> _Problem to work on_: In the records below, find the line with "You are a computer-use agent.", then copy each line exactly until you have copied the line with "This screenshot has width=650, height=607.". Leave any picture out.

> _Given information_:
== Segment start ==
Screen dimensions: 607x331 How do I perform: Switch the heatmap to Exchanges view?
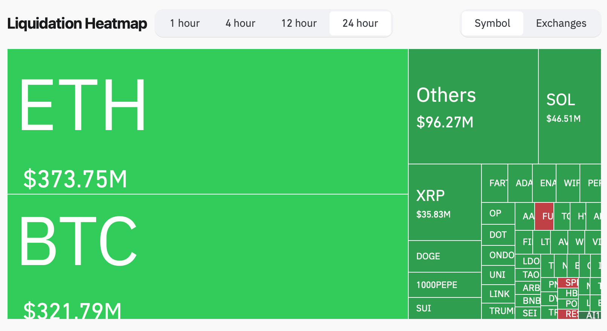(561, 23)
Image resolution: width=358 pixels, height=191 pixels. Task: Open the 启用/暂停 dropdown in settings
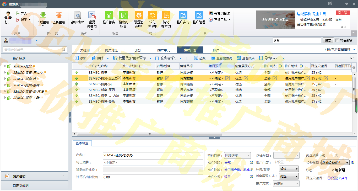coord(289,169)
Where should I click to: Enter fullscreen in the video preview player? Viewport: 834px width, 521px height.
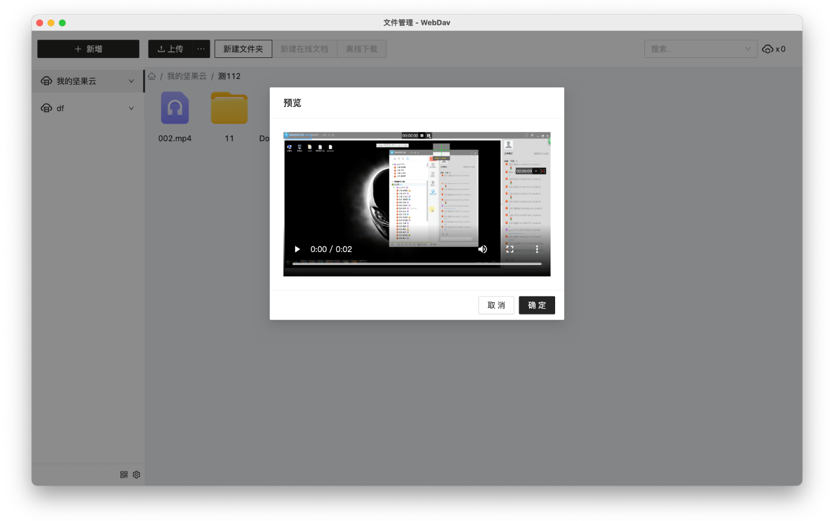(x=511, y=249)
== Segment end ==
== Segment start ==
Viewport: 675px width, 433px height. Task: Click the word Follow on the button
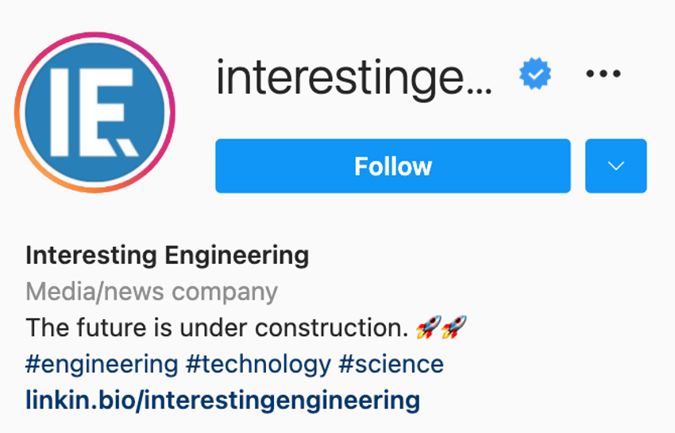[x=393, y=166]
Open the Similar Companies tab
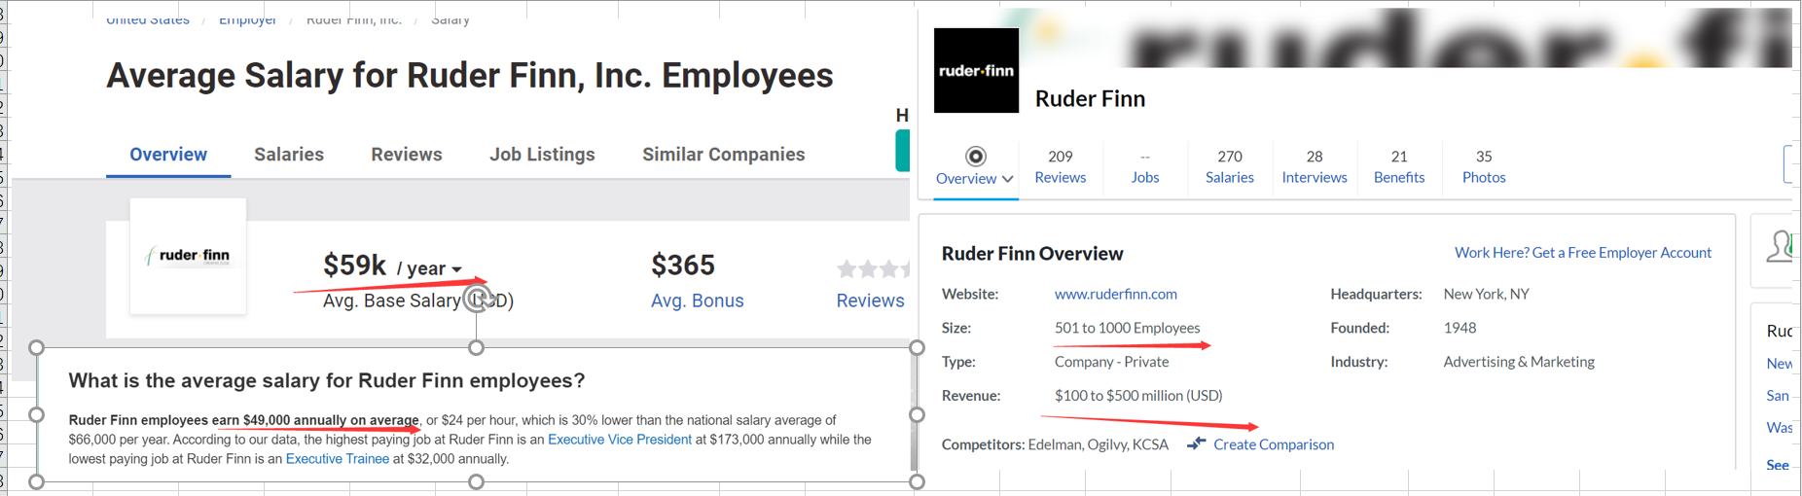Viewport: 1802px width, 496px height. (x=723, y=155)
== Segment end ==
== Segment start ==
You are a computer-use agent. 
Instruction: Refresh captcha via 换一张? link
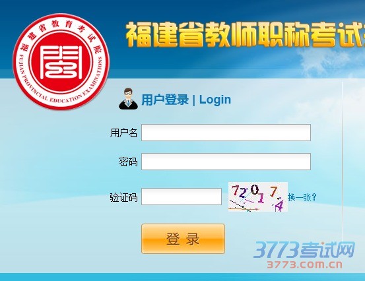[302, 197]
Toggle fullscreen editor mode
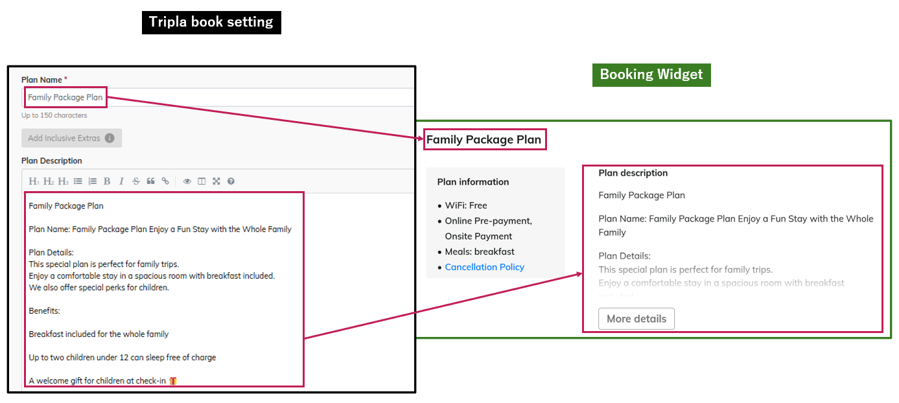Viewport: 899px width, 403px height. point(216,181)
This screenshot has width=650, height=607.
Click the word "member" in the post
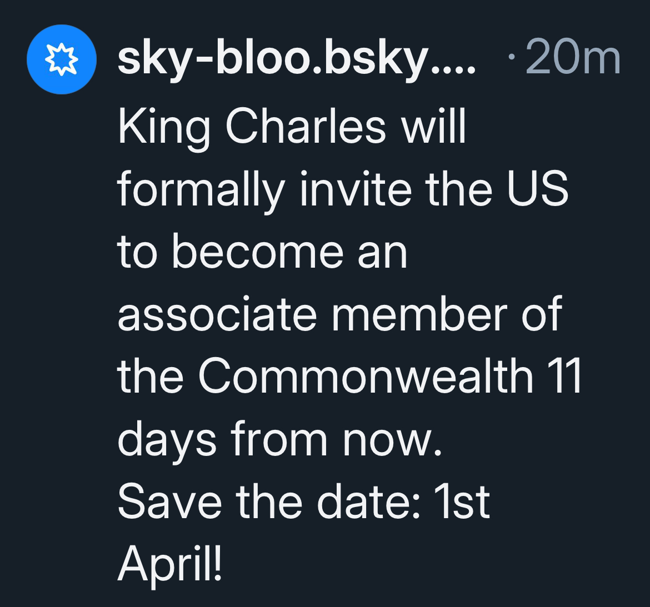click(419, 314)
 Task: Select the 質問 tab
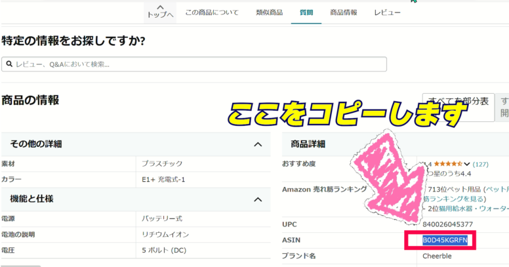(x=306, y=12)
== Segment end ==
> _Answer box_:
You are a computer-use agent. 
Instruction: Refresh captcha via 换一张? link
[302, 197]
Toggle fullscreen editor mode
Viewport: 899px width, 403px height. point(216,181)
This screenshot has width=650, height=607.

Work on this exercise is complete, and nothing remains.